### What you will do:
Without the pictures, reproduce the entries below exactly.

### Extracted records:
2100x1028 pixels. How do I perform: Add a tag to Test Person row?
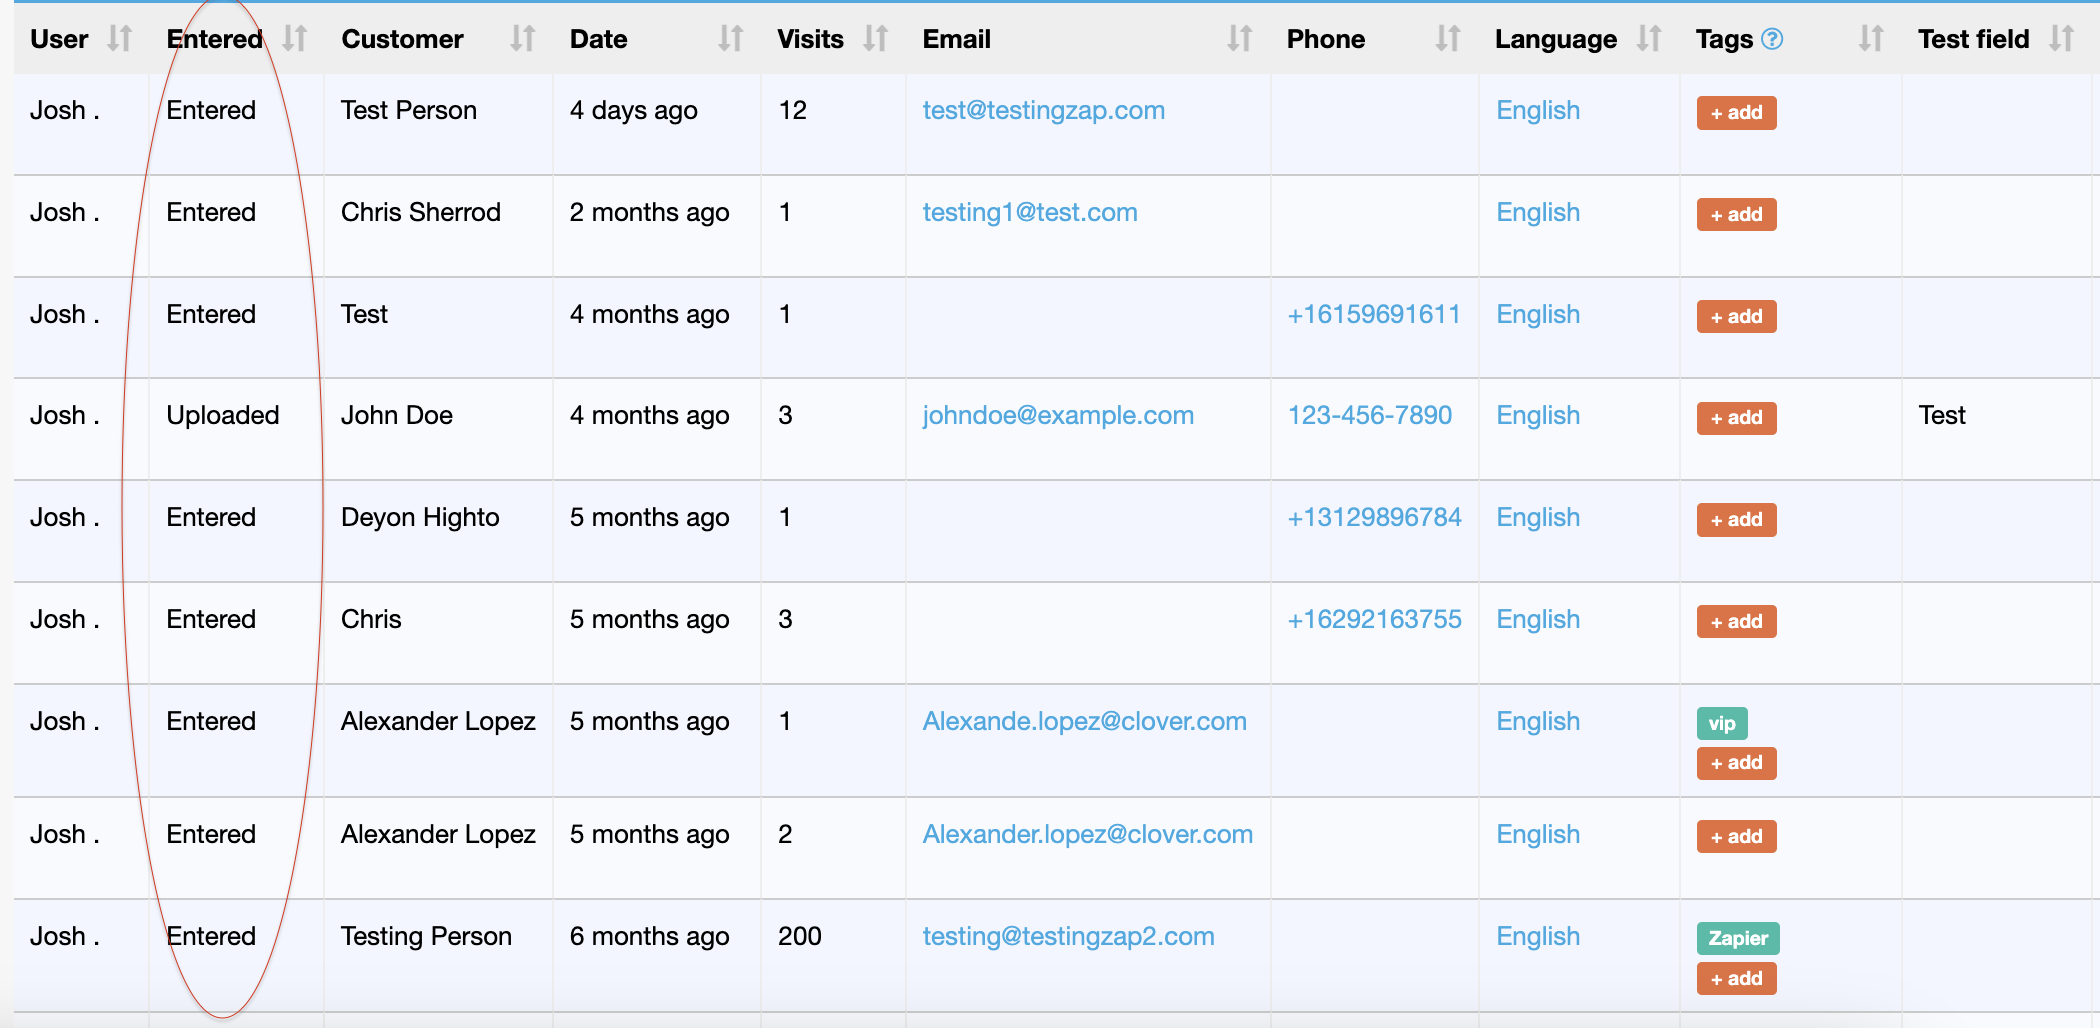point(1736,113)
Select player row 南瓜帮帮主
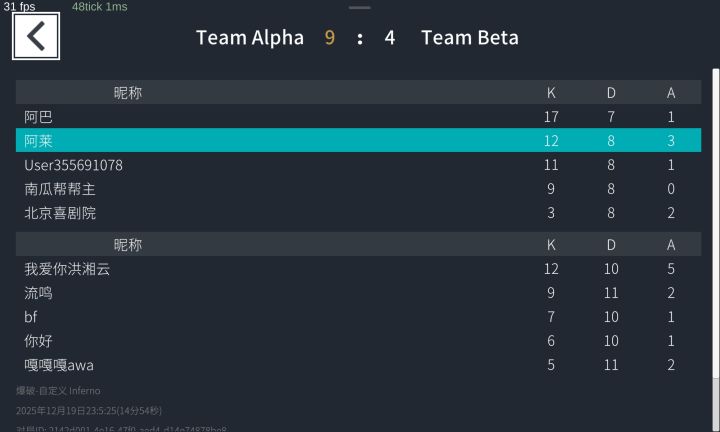720x432 pixels. click(x=358, y=189)
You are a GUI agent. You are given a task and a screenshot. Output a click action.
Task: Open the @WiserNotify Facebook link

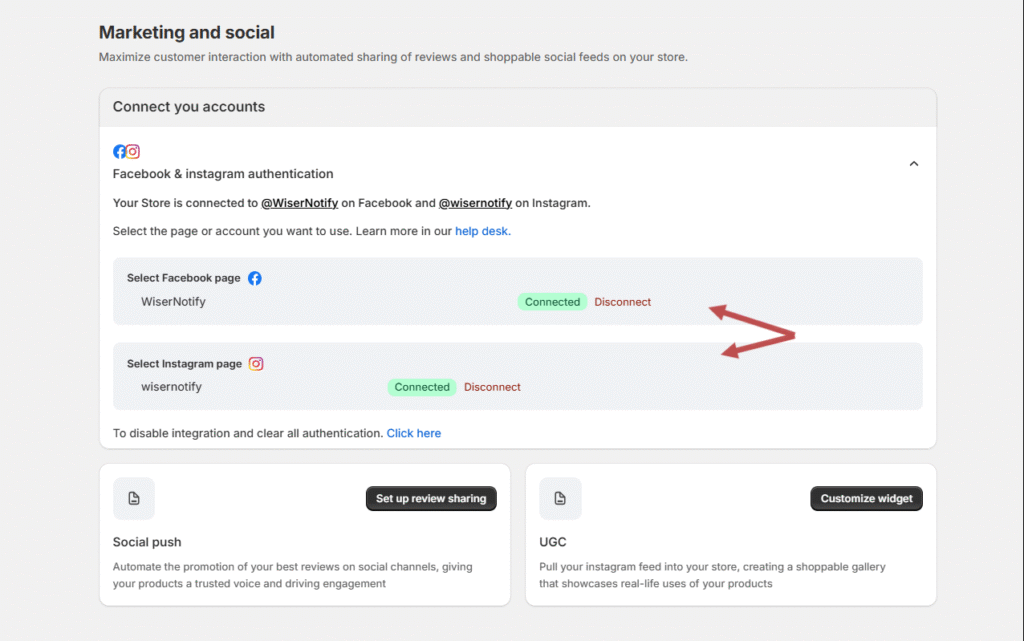pyautogui.click(x=299, y=203)
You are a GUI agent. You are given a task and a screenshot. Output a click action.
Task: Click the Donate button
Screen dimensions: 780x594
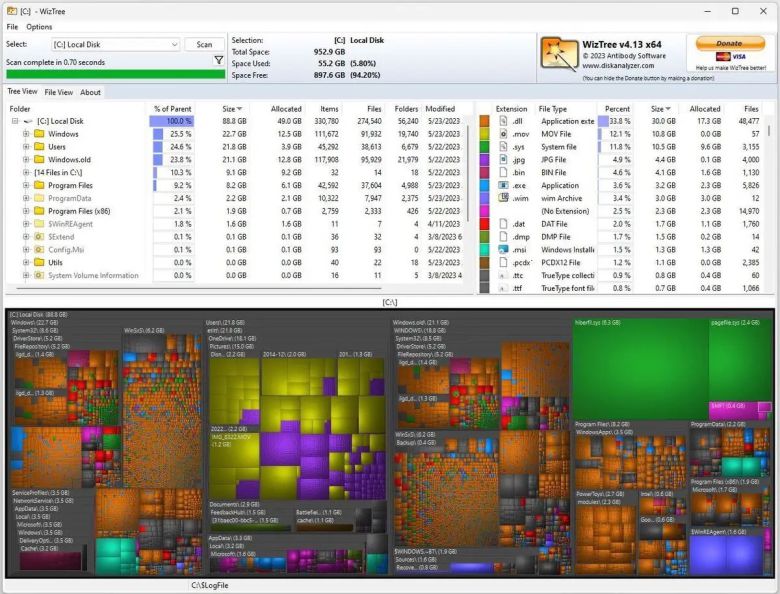click(x=729, y=44)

### Problem solution:
2100x1028 pixels. How do I perform: Add a tag to Test Person row?
point(1736,113)
Select player row 南瓜帮帮主
720x432 pixels. click(x=358, y=189)
You are a GUI agent. You are given a task and a screenshot. Output a click action.
Task: Open the @WiserNotify Facebook link

pyautogui.click(x=299, y=203)
You are a GUI agent. You are given a task and a screenshot. Output a click action.
Task: Click the Donate button
Screen dimensions: 780x594
click(x=729, y=44)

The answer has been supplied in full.